B.A. Gyampoh, S. Amisah, M. Idinoba et J. Nkem

Benjamin A. Gyampoh et Steve Amisah travaillent à la Faculté des ressources naturelles renouvelables, Kwame Nkrumah University of Science and Technology (KNUST), Kumasi (Ghana).
Monica Idinoba travaille au Centre pour la recherche forestière internationale (CIFOR), Ouagadougou (Burkina Faso).
Johnson Ndi Nkem travaille au CIFOR, Bogor (Indonésie).

Une enquête sur les communautés rurales du bassin du fleuve Offin montre l’importance d’incorporer le savoir traditionnel et les connaissances scientifiques dans les stratégies d’adaptation aux changements et à la variabilité du climat.

Après le raz-de-marée de décembre 2004 qui a ravagé la côte de l’Indonésie, les appels se sont multipliés pour l’application de technologies de pointe (installation de systèmes d’alerte rapide utilisant des techniques sophistiquées de détection par satellite et balises océaniques), afin d’éviter que des catastrophes similaires se reproduisent. Entre-temps, des nouvelles ont commencé à circuler sur la manière dont les communautés autochtones ont pu échapper à la colère du raz-de-marée, grâce à leur savoir traditionnel (encadré ci-dessous), attirant ainsi l’attention sur l’importance de cultiver cette forme de savoir pour se préparer à réagir aux catastrophes naturelles.

Le savoir traditionnel – la sagesse, les connaissances et les pratiques des populations autochtones acquises par l’expérience et transmises oralement de génération en génération – a joué au fil des ans un rôle significatif dans la solution des problèmes, y compris ceux liés à l’évolution et à la variabilité du climat. Les populations autochtones qui vivent près des ressources naturelles observent souvent les activités qui se déroulent autour d’elles, et sont les premières à identifier les changements et à s’y adapter. L’apparition de certains oiseaux, l’accouplement de certains animaux et la floraison de certaines plantes sont autant de signes fondamentaux de changements dans le temps et les saisons qui sont bien compris dans les systèmes de savoir traditionnel. Les populations locales ont utilisé la biodiversité comme tampon contre la variation, le changement et les catastrophes; face aux fléaux, si une récolte échoue, une autre survivra (Salick et Byg, 2007). Pour affronter les risques dus à des précipitations excessives ou faibles, à la sécheresse et à l’échec des cultures, certaines populations traditionnelles plantent un grand nombre de cultures et de variétés ayant des niveaux très différents de vulnérabilité à la sécheresse et aux inondations; elles les complètent par les produits de la chasse et de la pêche et la récolte de plantes vivrières sauvages. La diversité des cultures et des ressources alimentaires s’accompagne souvent, comme mesure de sécurité, d’une diversité similaire des emplacements des champs, pour s’assurer que, face à des phénomènes climatiques extrêmes, certains champs survivront et produiront des cultures pouvant être récoltées.

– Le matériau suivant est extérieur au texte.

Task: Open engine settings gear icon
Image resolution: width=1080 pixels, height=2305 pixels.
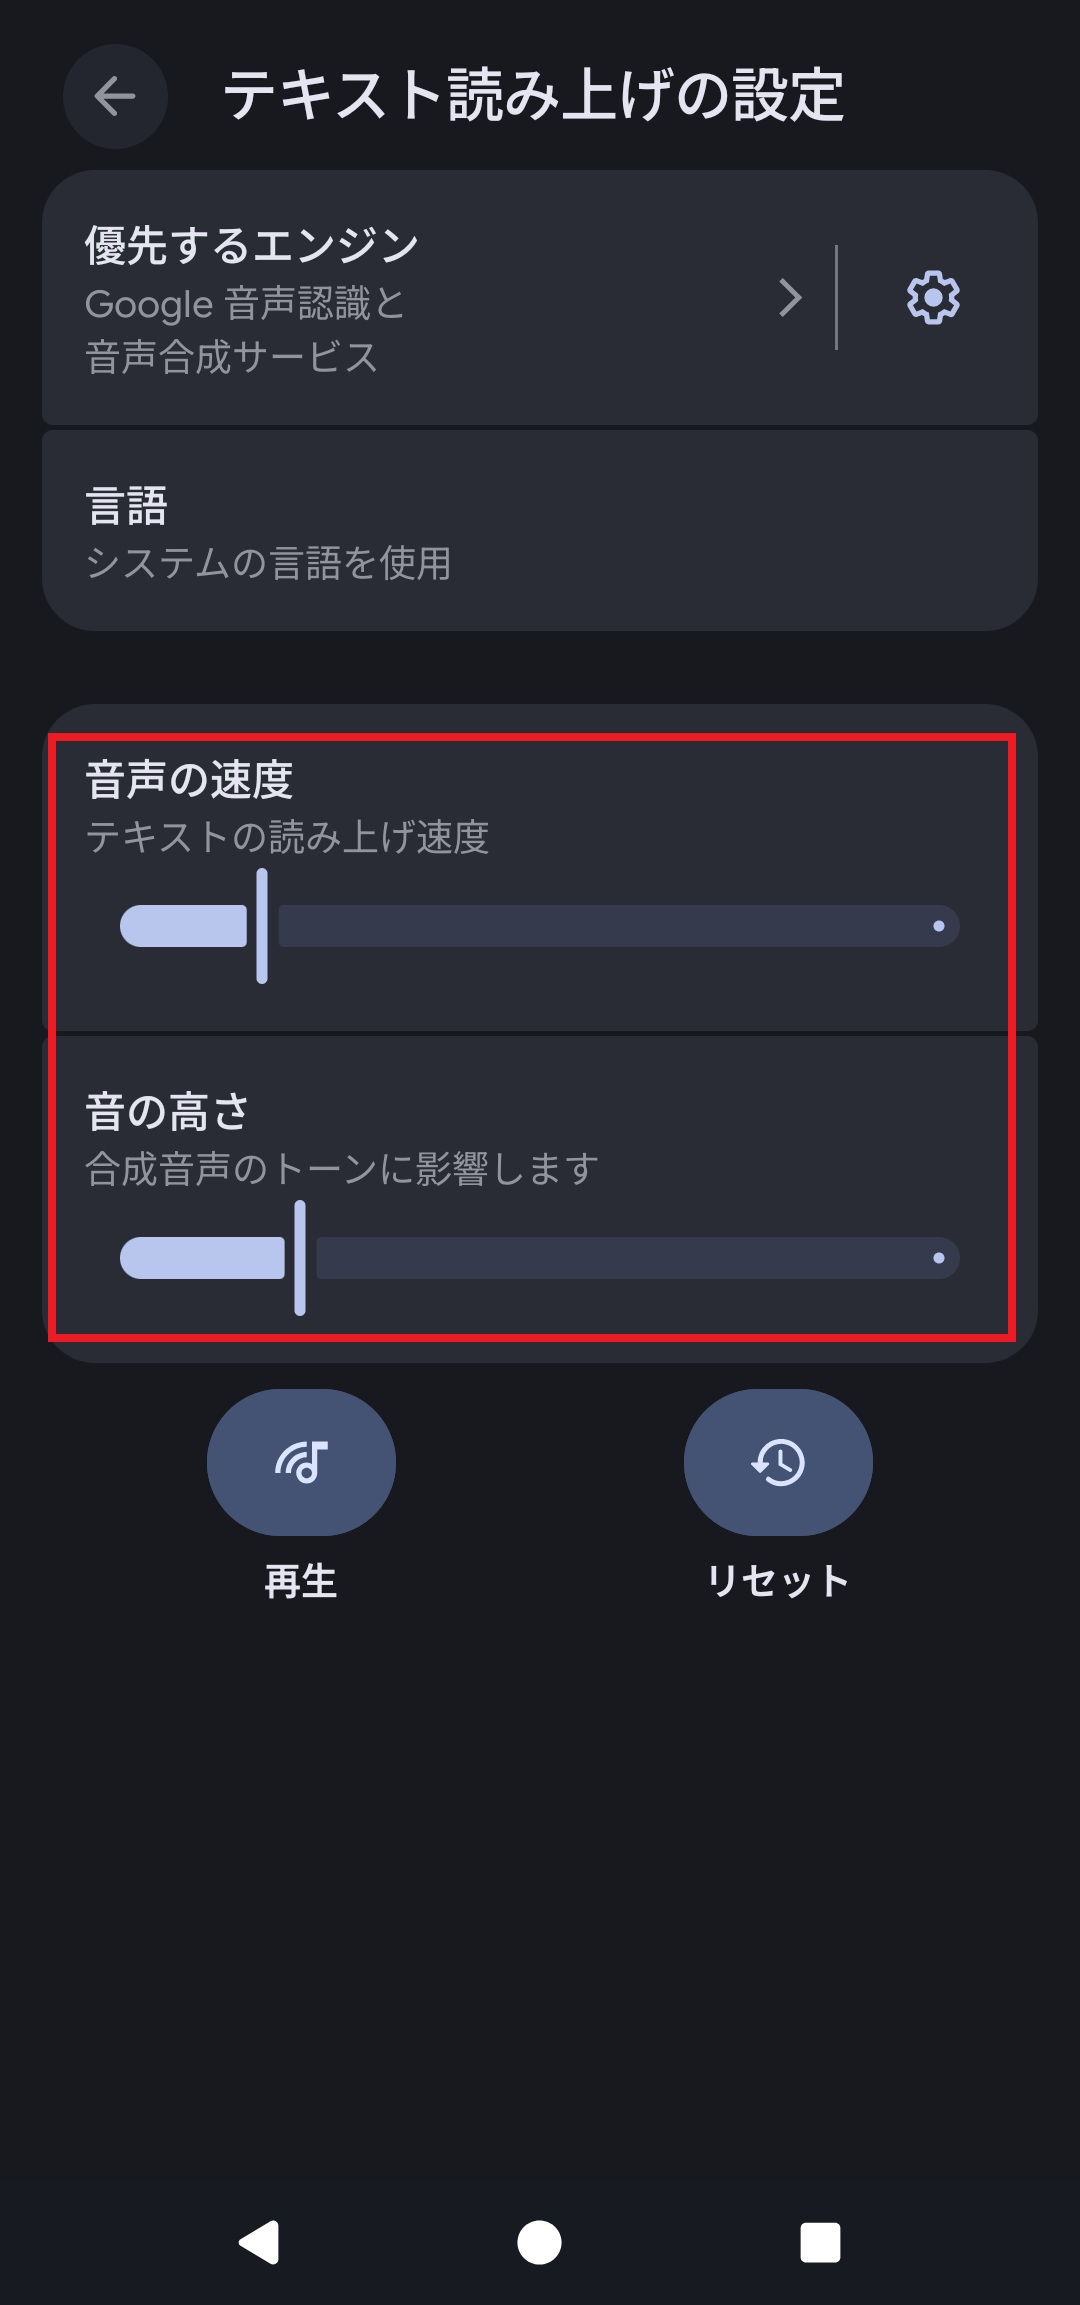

L’adaptation au changement climatique comprend tous les ajustements du comportement ou de la structure économique susceptibles de réduire la vulnérabilité de la société aux changements du système climatique (Smith, Ragland et Pitts, 1996). La possibilité de s’adapter de façon durable dépend des ressources disponibles. L’Afrique est la région la plus vulnérable aux impacts défavorables du changement climatique, et n’a qu’une faible capacité d’adaptation. Mais ses populations, notamment au niveau local, s’efforcent de faire face aux changements qu’elles observent.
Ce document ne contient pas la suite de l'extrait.